Expose xarray's h5py serialization capabilites as public API?
rabernat opened this issue · 5 comments
Xarray has a magic ability to serialize h5py datasets. We should expose this somehow and allow it to be used outside of xarray.
Consider the following example:
import s3fs
import h5py
import dask.array as dsa
import xarray as xr
import cloudpickle
url = 'noaa-goes16/ABI-L2-RRQPEF/2020/001/00/OR_ABI-L2-RRQPEF-M6_G16_s20200010000216_e20200010009524_c20200010010034.nc'
fs = s3fs.S3FileSystem(anon=True)
f = fs.open(url)
ds = h5py.File(f, mode='r')
data = dsa.from_array(ds['RRQPE'])
_ = cloudpickle.dumps(data)
This raises TypeError: h5py objects cannot be pickled
.
However, if I read the file with xarray...
ds = xr.open_dataset(f, chunks={})
data = ds['RRQPE'].data
_ = cloudpickle.dumps(data)
It works just fine. This has come up in several places (e.g. fsspec/s3fs#337, dask/distributed#2787).
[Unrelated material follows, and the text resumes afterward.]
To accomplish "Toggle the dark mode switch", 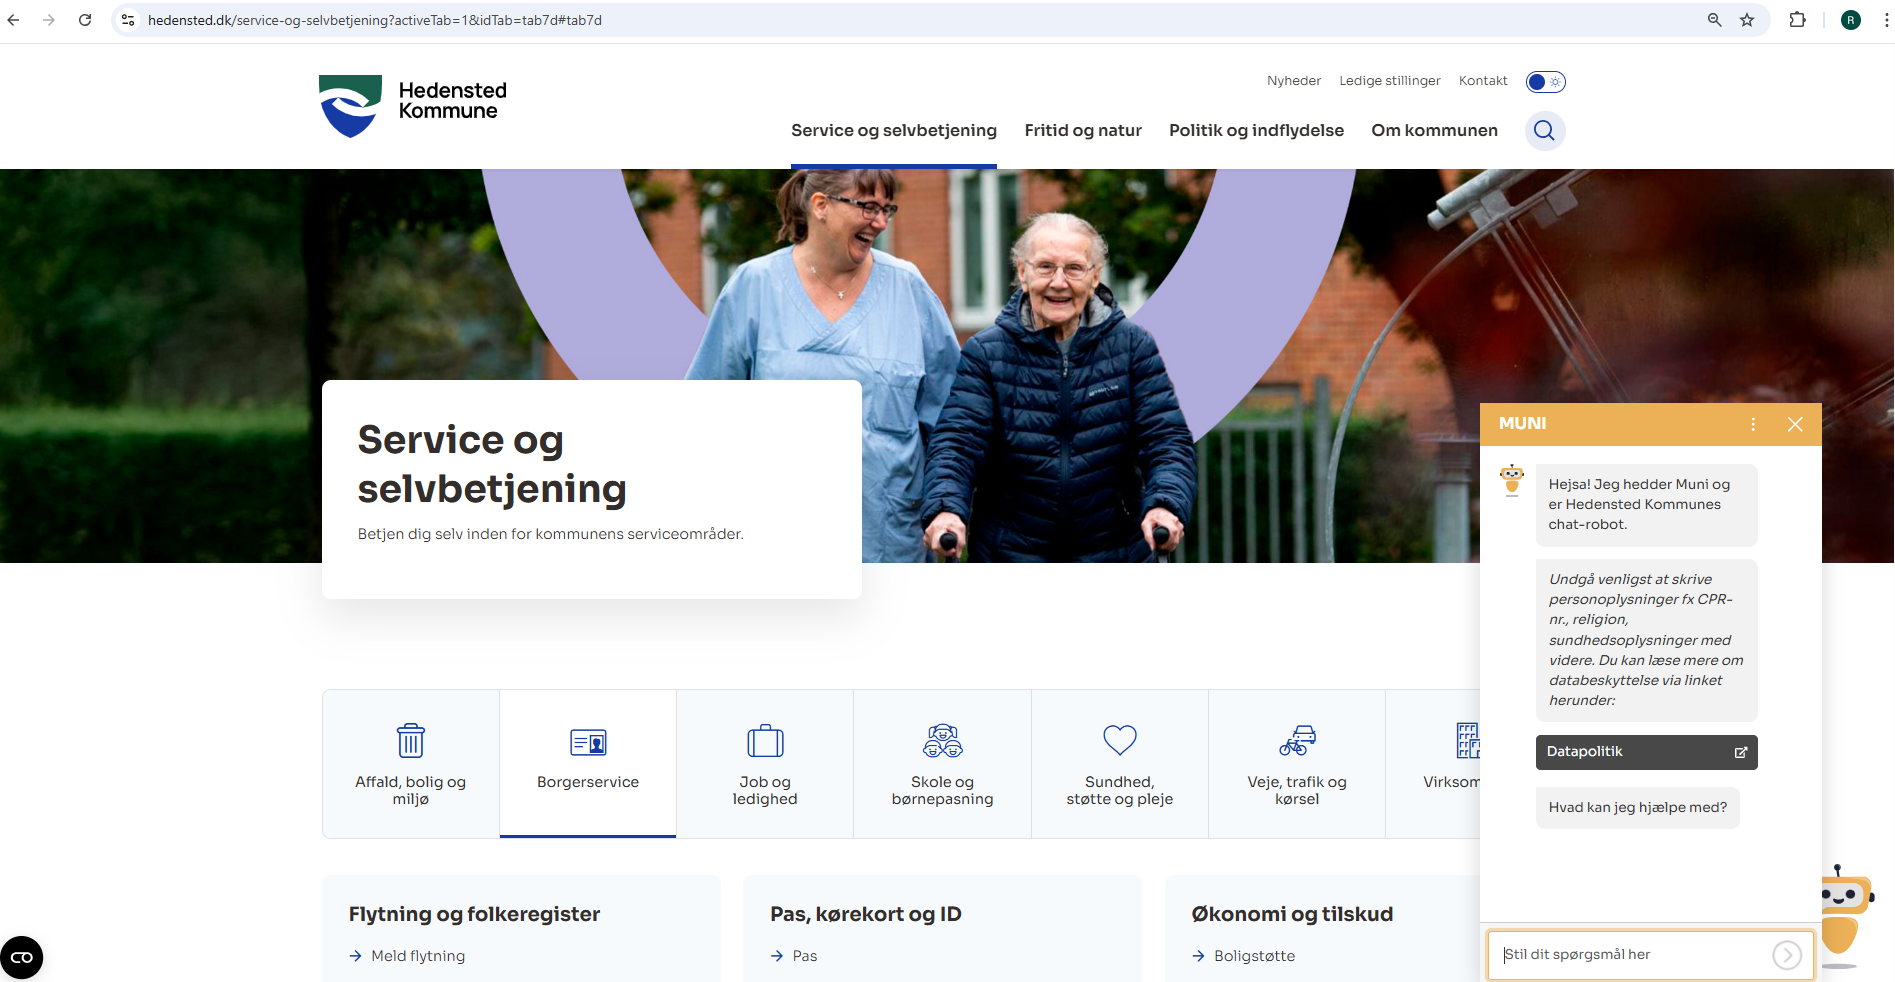I will [x=1545, y=82].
It seems like the ability to pickle these arrays is broadly useful, beyond xarray.
- How does our magic work?
- What would it look like to break this magic out and expose it as public API (or inside another package)
The secret is our CachingFileManager
object:
https://github.com/pydata/xarray/blob/b1c7e315e8a18e86c5751a0aa9024d41a42ca5e8/xarray/backends/file_manager.py
This class is essential to writing a performant / serializable backend for xarray/dask, so we definitely should expose it as public API as part of our backends refactor. I would not object to breaking it out into another package if someone is interested enough to make that happen.
In order to maintain a list of currently relevant issues, we mark issues as stale after a period of inactivity
If this issue remains relevant, please comment here or remove the stale
label; otherwise it will be marked as closed automatically
FWIW this sounds similar to what h5pickle does. Maybe it is worth improving that package with whatever logic Xarray has?
I wound be extremely interested in, at the minimum, documenting this publicly. For example, this is what I think should work based on looking at the code
import dask.array as da
import dask.distributed as dd
import h5py
import numpy as np
from xarray.backends import CachingFileManager
X = np.random.randn(100, 100)
manager = CachingFileManager(h5py.File, 'data.h5', mode='w')
manager.acquire().create_dataset("X", (100,100), 'f', data=X)
with dd.LocalCluster(n_workers=1,threads_per_worker=1) as cluster:
with dd.Client(cluster) as client:
with manager.acquire_context(needs_lock=False) as root: # or True
X_h5 = root['X']
da.from_array(X_h5)[...].compute()
Or something along these lines but I am not sure really how to use CachingFileManager
properly so don't know. I would like to be able to use lazily loaded hdf5 files with dask distributed.
Thanks!
Update:
import dask.array as da
import dask.distributed as dd
import h5py
import numpy as np
from xarray.backends import CachingFileManager
chunksize = 10
numchunks = 10
size = (chunksize * numchunks, chunksize * numchunks)
X = np.random.randn(*size)
h5py.File('data.h5', 'w').create_dataset("X", size, 'f', data=X)
manager = CachingFileManager(h5py.File, 'data.h5', mode='r')
def get_chunk(block_id=None):
with manager.acquire_context(needs_lock=False) as f:
x = block_id[0] * chunksize
y = block_id[1] * chunksize
chunk = f['X'][x: x + chunksize, y : y + chunksize]
return chunk
with dd.LocalCluster(n_workers=1,threads_per_worker=1) as cluster:
with dd.Client(cluster) as client:
res = da.map_blocks(get_chunk, chunks=((chunksize, )* numchunks, (chunksize,) * numchunks), meta=np.array([]), dtype=X.dtype)[...].compute()
print(res)
works